Could you extract every one of the lines below and reproduce each one verbatim?

[Start of Attachment]

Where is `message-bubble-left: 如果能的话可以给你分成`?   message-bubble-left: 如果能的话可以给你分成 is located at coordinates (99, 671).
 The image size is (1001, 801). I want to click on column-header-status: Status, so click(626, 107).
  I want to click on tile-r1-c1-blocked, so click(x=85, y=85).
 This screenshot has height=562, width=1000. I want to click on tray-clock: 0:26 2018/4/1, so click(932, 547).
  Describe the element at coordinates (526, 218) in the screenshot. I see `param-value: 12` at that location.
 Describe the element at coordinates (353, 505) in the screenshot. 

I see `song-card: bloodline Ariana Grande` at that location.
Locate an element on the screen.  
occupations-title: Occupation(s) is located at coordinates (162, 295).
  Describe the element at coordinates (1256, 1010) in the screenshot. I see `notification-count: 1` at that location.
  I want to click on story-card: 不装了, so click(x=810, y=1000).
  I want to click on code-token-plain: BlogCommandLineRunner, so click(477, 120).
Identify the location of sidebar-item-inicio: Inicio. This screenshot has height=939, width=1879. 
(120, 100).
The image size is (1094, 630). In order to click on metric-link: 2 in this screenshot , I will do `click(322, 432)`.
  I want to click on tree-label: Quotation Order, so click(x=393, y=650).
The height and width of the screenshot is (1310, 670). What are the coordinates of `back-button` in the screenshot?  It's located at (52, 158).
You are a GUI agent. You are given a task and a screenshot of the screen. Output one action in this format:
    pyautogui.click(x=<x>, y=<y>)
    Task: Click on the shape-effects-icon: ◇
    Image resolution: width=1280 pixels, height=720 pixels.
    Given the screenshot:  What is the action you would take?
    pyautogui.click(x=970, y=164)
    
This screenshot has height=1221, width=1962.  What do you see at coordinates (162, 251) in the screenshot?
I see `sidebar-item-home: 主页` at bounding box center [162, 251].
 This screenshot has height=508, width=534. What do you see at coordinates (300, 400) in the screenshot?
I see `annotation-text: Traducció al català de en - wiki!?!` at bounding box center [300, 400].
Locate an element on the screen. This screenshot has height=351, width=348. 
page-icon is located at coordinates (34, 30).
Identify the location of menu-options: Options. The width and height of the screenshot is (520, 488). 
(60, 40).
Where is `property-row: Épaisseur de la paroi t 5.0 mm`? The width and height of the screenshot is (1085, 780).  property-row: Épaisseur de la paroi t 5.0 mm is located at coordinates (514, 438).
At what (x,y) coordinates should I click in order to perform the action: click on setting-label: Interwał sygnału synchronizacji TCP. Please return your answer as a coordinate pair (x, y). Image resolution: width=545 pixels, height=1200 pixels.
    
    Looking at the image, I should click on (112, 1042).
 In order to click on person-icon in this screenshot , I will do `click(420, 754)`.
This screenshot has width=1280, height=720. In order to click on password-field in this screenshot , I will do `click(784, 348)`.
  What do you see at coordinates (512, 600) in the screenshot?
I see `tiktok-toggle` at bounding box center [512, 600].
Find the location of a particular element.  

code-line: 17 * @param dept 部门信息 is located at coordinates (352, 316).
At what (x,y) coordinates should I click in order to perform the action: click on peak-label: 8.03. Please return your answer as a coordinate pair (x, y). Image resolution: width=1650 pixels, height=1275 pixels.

[End of Attachment]

- Worked solution:
Where is `message-bubble-left: 如果能的话可以给你分成`?   message-bubble-left: 如果能的话可以给你分成 is located at coordinates (99, 671).
 The image size is (1001, 801). I want to click on column-header-status: Status, so click(626, 107).
  I want to click on tile-r1-c1-blocked, so click(x=85, y=85).
 This screenshot has height=562, width=1000. I want to click on tray-clock: 0:26 2018/4/1, so click(932, 547).
  Describe the element at coordinates (526, 218) in the screenshot. I see `param-value: 12` at that location.
 Describe the element at coordinates (353, 505) in the screenshot. 

I see `song-card: bloodline Ariana Grande` at that location.
Locate an element on the screen.  
occupations-title: Occupation(s) is located at coordinates (162, 295).
  Describe the element at coordinates (1256, 1010) in the screenshot. I see `notification-count: 1` at that location.
  I want to click on story-card: 不装了, so click(x=810, y=1000).
  I want to click on code-token-plain: BlogCommandLineRunner, so click(477, 120).
Identify the location of sidebar-item-inicio: Inicio. This screenshot has height=939, width=1879. 
(120, 100).
The image size is (1094, 630). In order to click on metric-link: 2 in this screenshot , I will do `click(322, 432)`.
  I want to click on tree-label: Quotation Order, so click(x=393, y=650).
The height and width of the screenshot is (1310, 670). What are the coordinates of `back-button` in the screenshot?  It's located at (52, 158).
You are a GUI agent. You are given a task and a screenshot of the screen. Output one action in this format:
    pyautogui.click(x=<x>, y=<y>)
    Task: Click on the shape-effects-icon: ◇
    Image resolution: width=1280 pixels, height=720 pixels.
    Given the screenshot:  What is the action you would take?
    pyautogui.click(x=970, y=164)
    
This screenshot has height=1221, width=1962.  What do you see at coordinates (162, 251) in the screenshot?
I see `sidebar-item-home: 主页` at bounding box center [162, 251].
 This screenshot has height=508, width=534. What do you see at coordinates (300, 400) in the screenshot?
I see `annotation-text: Traducció al català de en - wiki!?!` at bounding box center [300, 400].
Locate an element on the screen. This screenshot has height=351, width=348. 
page-icon is located at coordinates (34, 30).
Identify the location of menu-options: Options. The width and height of the screenshot is (520, 488). 
(60, 40).
Where is `property-row: Épaisseur de la paroi t 5.0 mm`? The width and height of the screenshot is (1085, 780).  property-row: Épaisseur de la paroi t 5.0 mm is located at coordinates (514, 438).
At what (x,y) coordinates should I click in order to perform the action: click on setting-label: Interwał sygnału synchronizacji TCP. Please return your answer as a coordinate pair (x, y). Image resolution: width=545 pixels, height=1200 pixels.
    
    Looking at the image, I should click on (112, 1042).
 In order to click on person-icon in this screenshot , I will do `click(420, 754)`.
This screenshot has width=1280, height=720. In order to click on password-field in this screenshot , I will do `click(784, 348)`.
  What do you see at coordinates (512, 600) in the screenshot?
I see `tiktok-toggle` at bounding box center [512, 600].
Find the location of a particular element.  

code-line: 17 * @param dept 部门信息 is located at coordinates (352, 316).
At what (x,y) coordinates should I click in order to perform the action: click on peak-label: 8.03. Please return your answer as a coordinate pair (x, y). Image resolution: width=1650 pixels, height=1275 pixels.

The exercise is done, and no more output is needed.